Kosznik ma spore szanse, by pozostać przy Drodze Dębińskiej. Prezes Izabella Łukomska-Pyżalska nie planuje kolejnej rewolucji kadrowej, stanowisko zachowa także najprawdopodobniej trener Czesław Owczarek. Kosmetyczne zmiany z pewnością będą mieć miejsce, ale raczej nie w defensywie, która w ostatnich tygodniach spisuje się bardzo dobrze. - Decyzje w tej kwestii należą do zarządu. Faktem jest jednak, że dwa stracone gole w siedmiu meczach to zadowalający wynik, który pozwala nam patrzeć w przyszłość z optymizmem. Gramy coraz lepiej i nie zmienia tego nawet porażka z Zawiszą, która nie była zasłużona. Zdarzył nam się błąd, rywale go wykorzystali, ale w przekroju całego spotkania absolutnie nie byliśmy drużyną gorszą - stwierdził.

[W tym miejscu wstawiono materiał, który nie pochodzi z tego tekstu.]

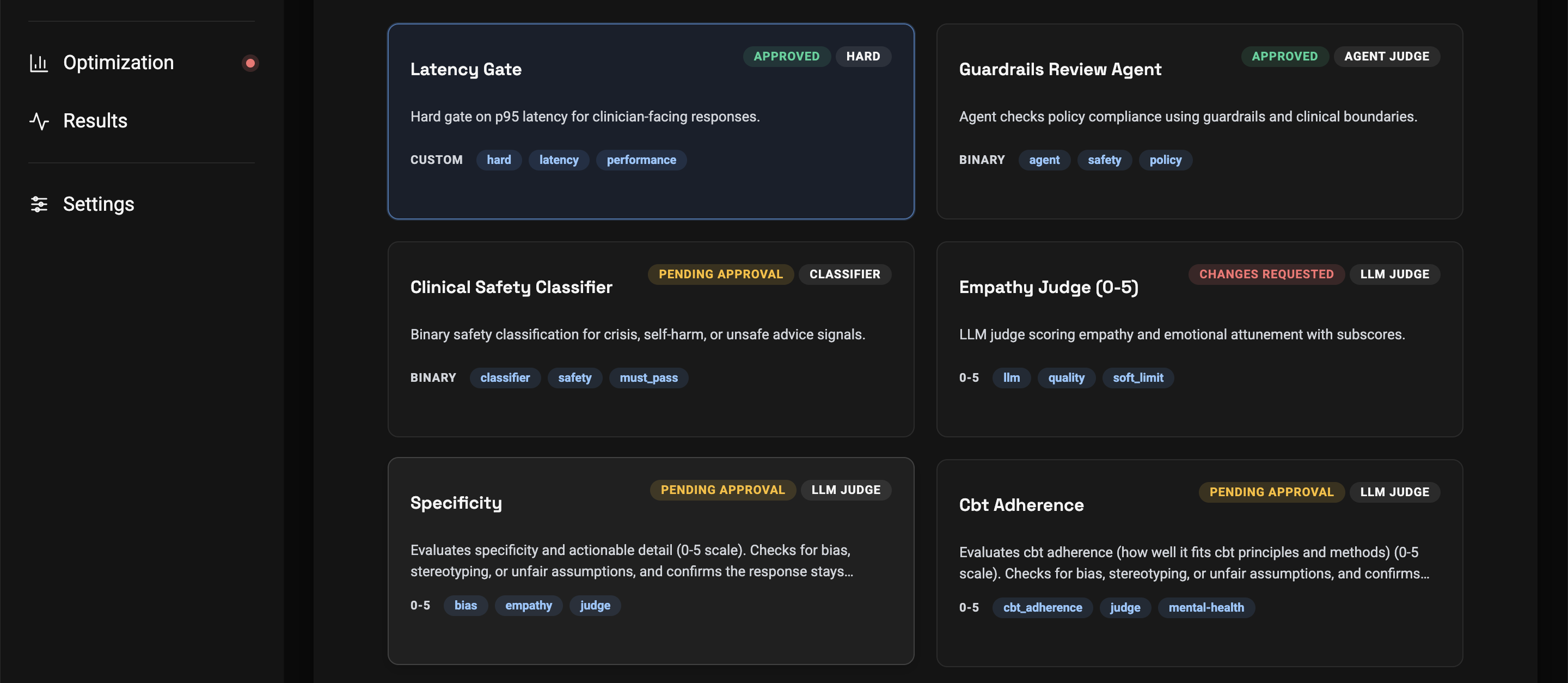The image size is (1568, 683).
Task: Select the cbt_adherence tag on Cbt Adherence
Action: click(1042, 607)

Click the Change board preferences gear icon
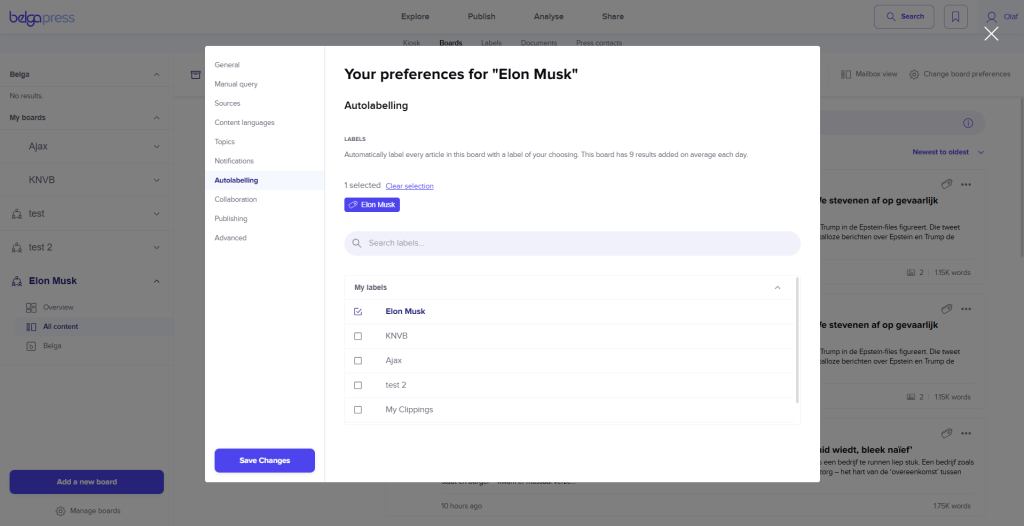click(914, 74)
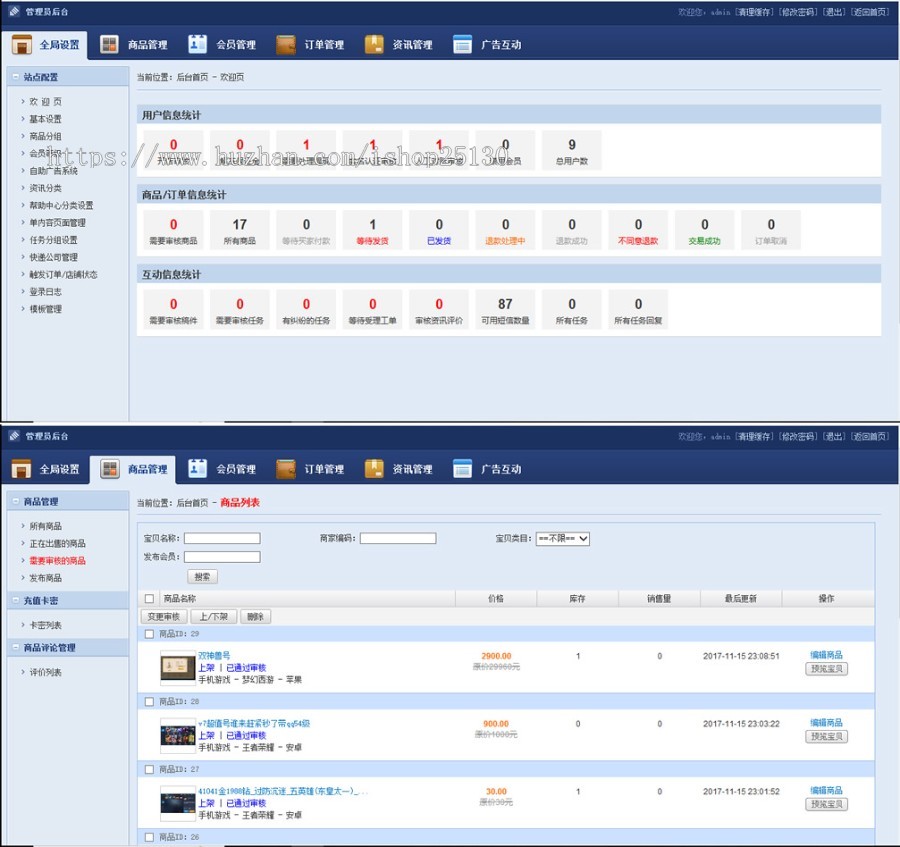Screen dimensions: 900x847
Task: Open 基本设置 in the sidebar menu
Action: 45,119
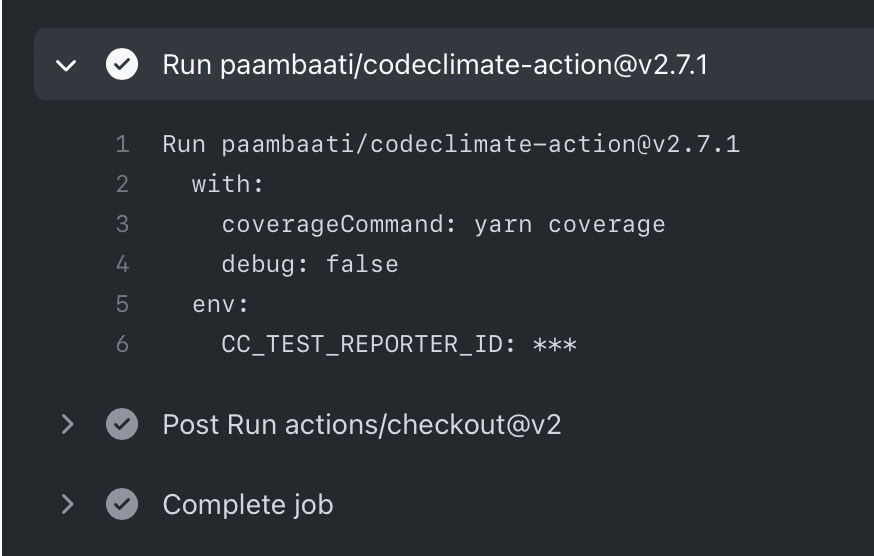Expand the Complete job step

tap(67, 504)
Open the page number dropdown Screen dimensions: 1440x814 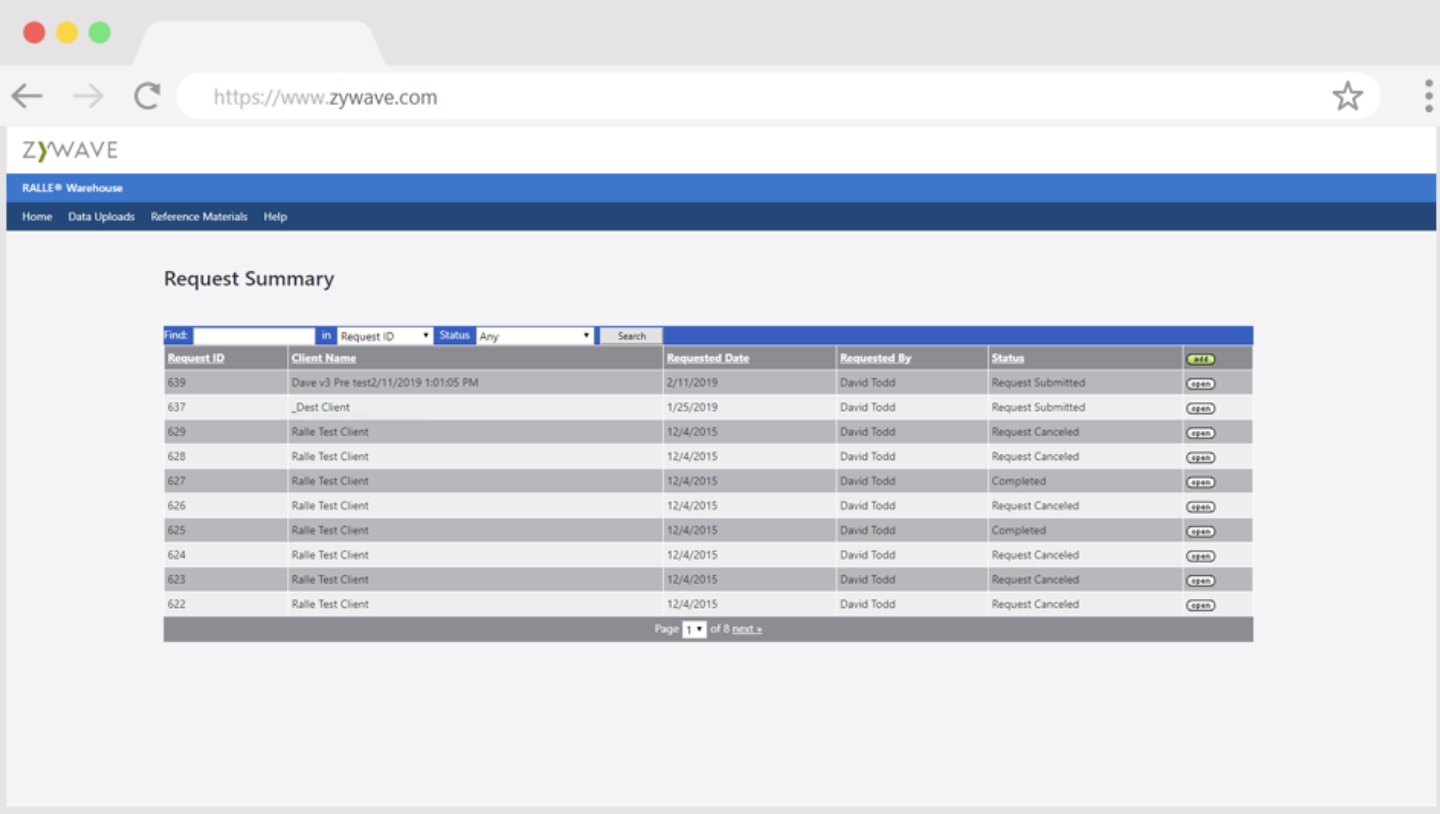click(x=693, y=628)
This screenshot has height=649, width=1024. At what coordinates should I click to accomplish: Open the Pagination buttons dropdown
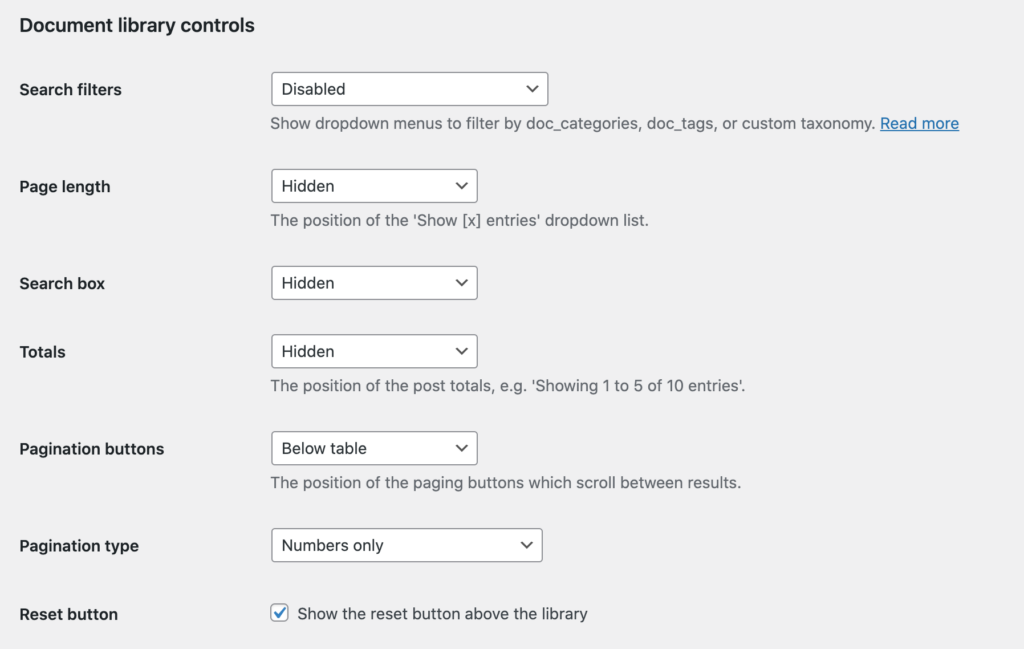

Od kilku miesięcy warciarze pracują z trenerami przygotowania fizycznego. Jak można ocenić efekty? - Dla każdego piłkarza odpowiednia kondycja jest niezwykle ważna. Jeśli chodzi o zasadność wprowadzenia tych zajęć, to myślę, że najlepiej popatrzeć na wyniki. Nie chciałbym silić się na oceny, bo to nie moja rola. Zimą uznano, że taka forma przygotowań będzie optymalna, a my zawodnicy realizowaliśmy wszystkie zalecenia. Jedno nie ulega wątpliwości: pod względem fizycznym wyglądamy znacznie lepiej niż w rundzie jesiennej - zakończył Kosznik.